As I have said before, soils here are in bad shape long before the incorrect materials are applied. A common construction practice is to build entire neighborhoods on top of a coral base. There is up to 12" of red clay put on top of it as "topsoil". What the coral does is contaminate the clay with salt and alkalinity. That clay is hard to leach. Chloride and salt toxicity happens even in areas getting 1+ inches of water from irrigation per week. Some of the salt and alkalinity are from the tap water used to irrigate. The coral base adds more and in windy weather there is no escaping the fine fog of salt from the Pacific Ocean. Inland deserts do not get salt spray 12 month out of the year. Leach the soil properly in a desert and the problem is fixed. Unless the subsoil is pure calcium carbonate and boron carbonate. I have heard of that situation. Grass does turn greener from rain because rain has fewer salts in it. You are right about most grasses having problems with salt. I find that zoysia is also sensitive. Centipede is normally ok because it is grown far inland away from the beaches. But throwing potassium chloride on it is not a good idea. It gets enough from the tap water used to irrigate and it does rain about 30" in those areas so people are not willing to supply the other 20". The soils there are red clay that hang on to everything applied to it. No sand or sandy loam. In many cases, the neighborhood is build on top of a coral fill. So what one would assume to be neutral or acidic and salt free is actually bad.

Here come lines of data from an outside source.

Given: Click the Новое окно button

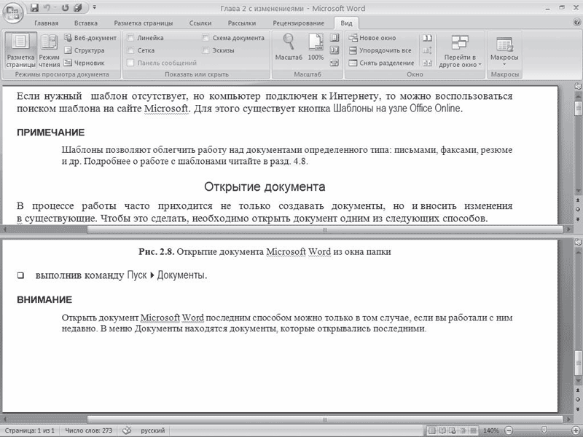Looking at the screenshot, I should point(372,38).
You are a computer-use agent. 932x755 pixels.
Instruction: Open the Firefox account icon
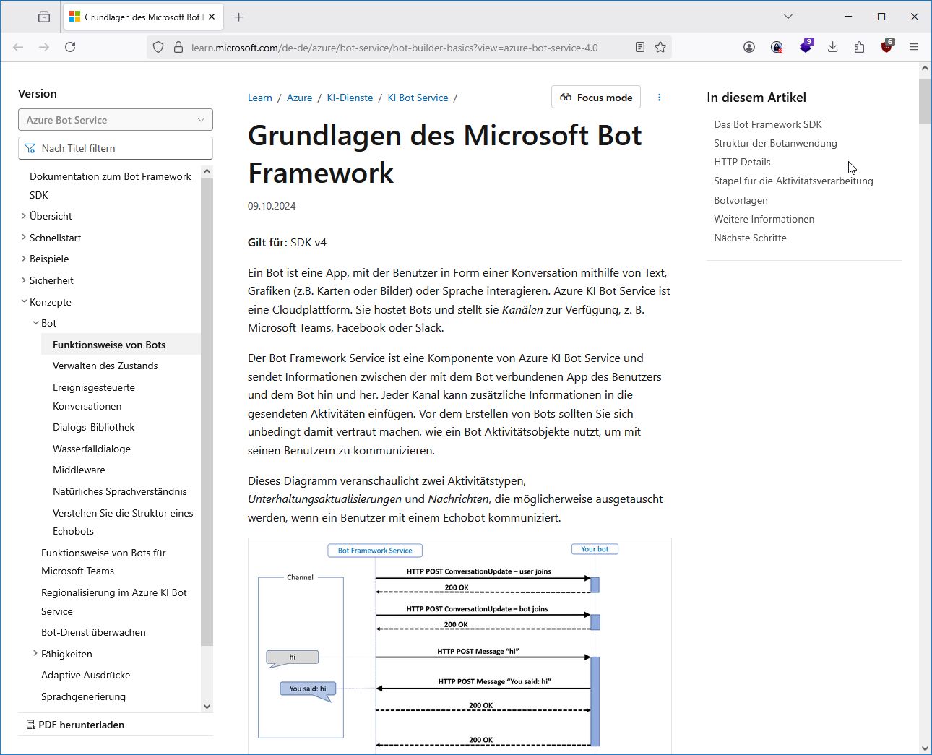(749, 47)
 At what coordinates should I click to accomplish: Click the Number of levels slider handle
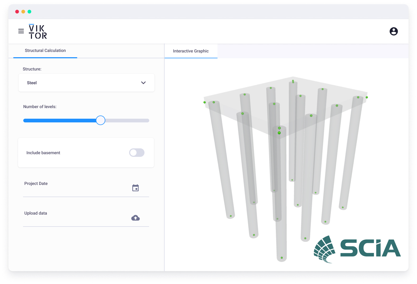[101, 120]
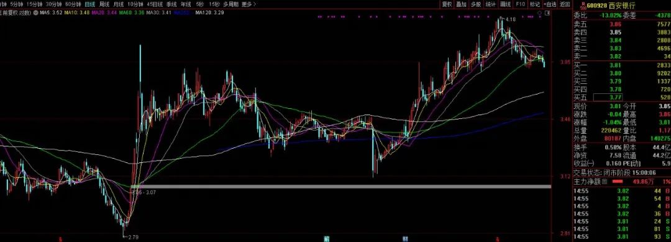Select the 日线 daily chart tab

[x=90, y=4]
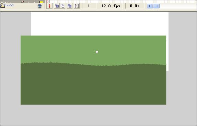The width and height of the screenshot is (197, 126).
Task: Click the Delete Layer trash icon
Action: pos(40,6)
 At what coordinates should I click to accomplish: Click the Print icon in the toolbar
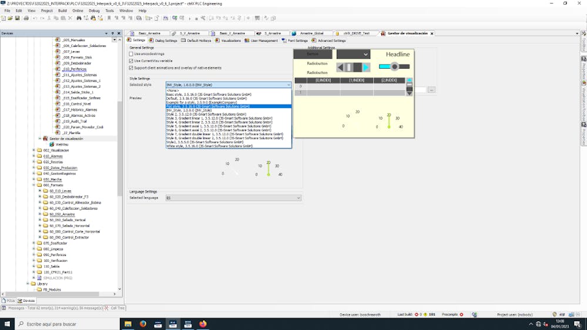coord(26,18)
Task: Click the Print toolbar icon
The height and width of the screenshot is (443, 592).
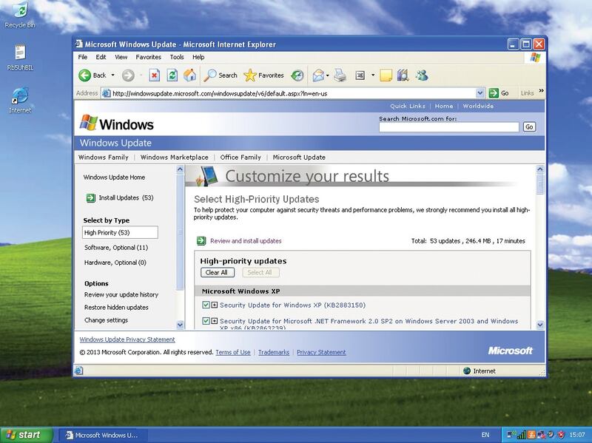Action: 340,75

My preference for ammonium rather than urea stems from observing how the turf responds to each. I also know that most of the lawns I deal with need serious acidification as well. Urea dissociating into NH3 gas and CO2 explains why it does not work the same on soils with a pH of 7+. CO2 reacting with excessive calcium or magnesium forms alkaline carbonates. The NH3 is also here and gone quickly as well. Ammonium sulfate is one of the most acid forming nitrogen sources short of ammonium thiosulfate. On a soil known to be acid, my preferred nitrogen source is calcium nitrate, followed by urea. You see, I do not spread what sold as "turf fertilizer". Sure, I know there is greens grade 46-0-0 and 0-0-62. What I see sold as greens grade preblends locally contains potassium sulfate and is heavy on the ammonium for the reasons I mentioned above. Low cut bermuda has a limit on how much salt it can handle. Especially if it is a dirt fairway or pushup green. Discussions about which preblended granule is better, cheaper, etc are lost on me. I am applying according to the results of a soil test for that site. Therefore, unless it is prilled sulfur, gypsum, or dolomite, all of my nutrients are sprayed, not spread. Solutions are mixed to supply specific rates of N, P, K, S, Mg, Ca and micronutrients.
Not a doctorate. Maybe more like the old barbershop doctor/dentist in the old West. Just an undergraduate in horticulture. Rest of my schooling is from being in the industry for over 20 years or all of my adult life. By the time I was old enough to go to university, Charles Murdoch was long gone and Roy Nishimoto was retiring. That is what I meant by not having any Turf Scientists at UH. Jim was there after my time there was long past. Only person there I can relate to is Joe DeFrank. He teaches the undergraduate weed science class. To this day, we frequently talk about his research, and product trials. In spite of this poor education, I have not done badly for myself. I get grass greener even when bags of over the counter fertilizers or preblends have failed to do the job and some rather stubborn weed problems have been controlled without resorting to digging, tilling, fumigation, or RoundUp.
Which companies are you associated with? Or are you EPA?